**Kutipan Teks**
/---
“Quo
Vadis” Suku Bunga Acuan Bank Indonesia
Denni P Purbasari ; Dosen
Fakultas Ekonomika dan Bisnis UGM;
Konsultan pada PT Bank BCA Tbk
|
KOMPAS,
16 Februari 2015
Pada 2
Februari 2015 Badan Pusat Statistik mengumumkan bahwa pada Januari 2015 terjadi
deflasi 0,24 persen. Selang
beberapa hari kemudian, BPS mengumumkan angka pertumbuhan ekonomi Indonesia
kuartal IV-2014 sebesar 5,01 persen. Jika dihitung secara tahunan,
pertumbuhan ekonomi 2014 hanya sebesar 5,02 persen— paling rendah sejak 2010.
Melihat gabungan antara deflasi dan pelambatan pertumbuhan ekonomi yang
terjadi, sebagian ekonom kemudian mengatakan bahwa sudah saatnya suku bunga
acuan Bank Indonesia (BI Rate) diturunkan. Namun, rekomendasi ini terlalu
dini atau bahkan bisa jadi keliru sama sekali.
Posisi para
ekonom ini secara umum didasarkan pada tiga argumen. Pertama, deflasi sudah
terjadi sehingga tak perlu lagi suku bunga tinggi. Kedua, mereka melihat tren
kebijakan moneter di Eropa dan Jepang, ketika pertumbuhan ekonomi melambat, respons
kebijakan moneternya adalah menurunkan suku bunga. Ini sesuai dengan resep Keynesian economics: di saat sulit,
kebijakan semestinya bersifat lean
against the wind. Ketiga, mereka berargumen bahwa kebijakan suku bunga tinggi
sudah berlangsung cukup lama (sejak kuartal IV-2013) dan menekan permintaan
agregat. Turunnya permintaan agregat inilah yang membuat harga-harga turun
dan pertumbuhan ekonomi melambat.
Meskipun
tampak meyakinkan, argumen-argumen itu lemah. Pertama, meskipun Januari 2015
terjadi deflasi, satu-satunya sektor penyumbang deflasi adalah sektor
transpor, komunikasi, dan jasa keuangan (ketiga sektor ini digabung menjadi
satu dalam laporan BPS). Deflasi sektor transpor (sebesar 4,04 persen) jelas
disebabkan oleh penurunan harga BBM yang pada Januari lalu turun lebih dari
20 persen.
\---
**Data yang Ditampilkan**
/---
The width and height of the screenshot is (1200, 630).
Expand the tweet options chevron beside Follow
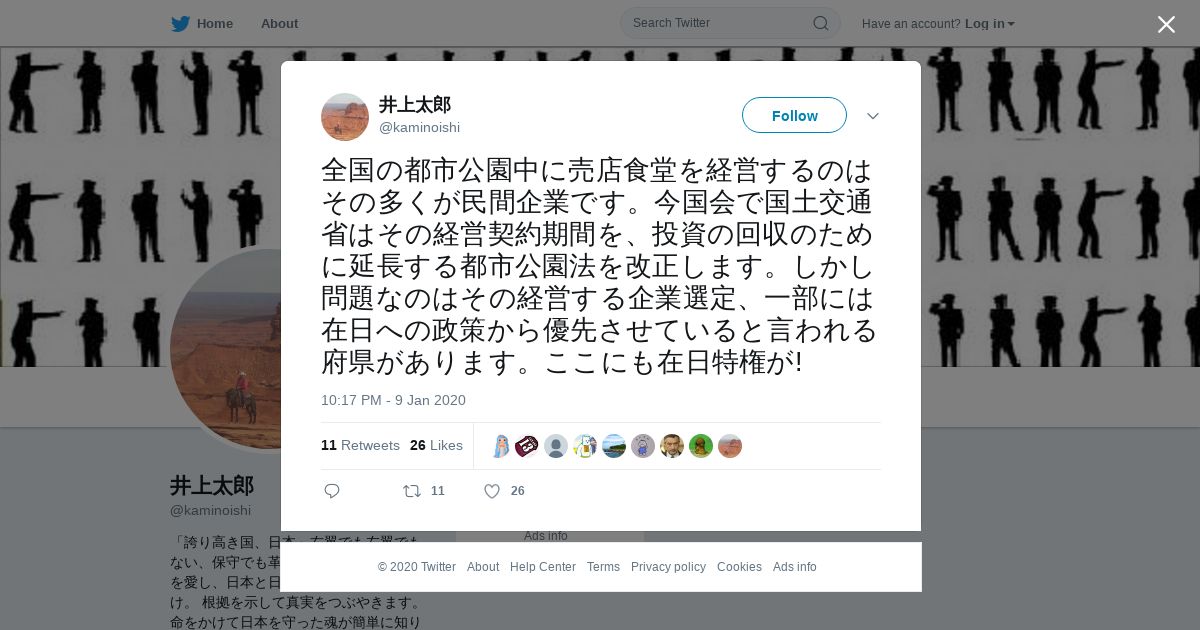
\---
**Yang Harus Dikerjakan**
A: Menurut kutipan teks tentang suku bunga acuan BI, berapa angka pertumbuhan ekonomi Indonesia kuartal IV-2014 yang diumumkan BPS?
B: Salin bagian dari kutipan teks tentang suku bunga acuan BI di antara "Melihat gabungan antara" dan "keliru sama sekali.", termasuk kedua bagian itu.

**Jawabannya**
A: 5,01 persen.

B:
Melihat gabungan antara deflasi dan pelambatan pertumbuhan ekonomi yang
terjadi, sebagian ekonom kemudian mengatakan bahwa sudah saatnya suku bunga
acuan Bank Indonesia (BI Rate) diturunkan. Namun, rekomendasi ini terlalu
dini atau bahkan bisa jadi keliru sama sekali.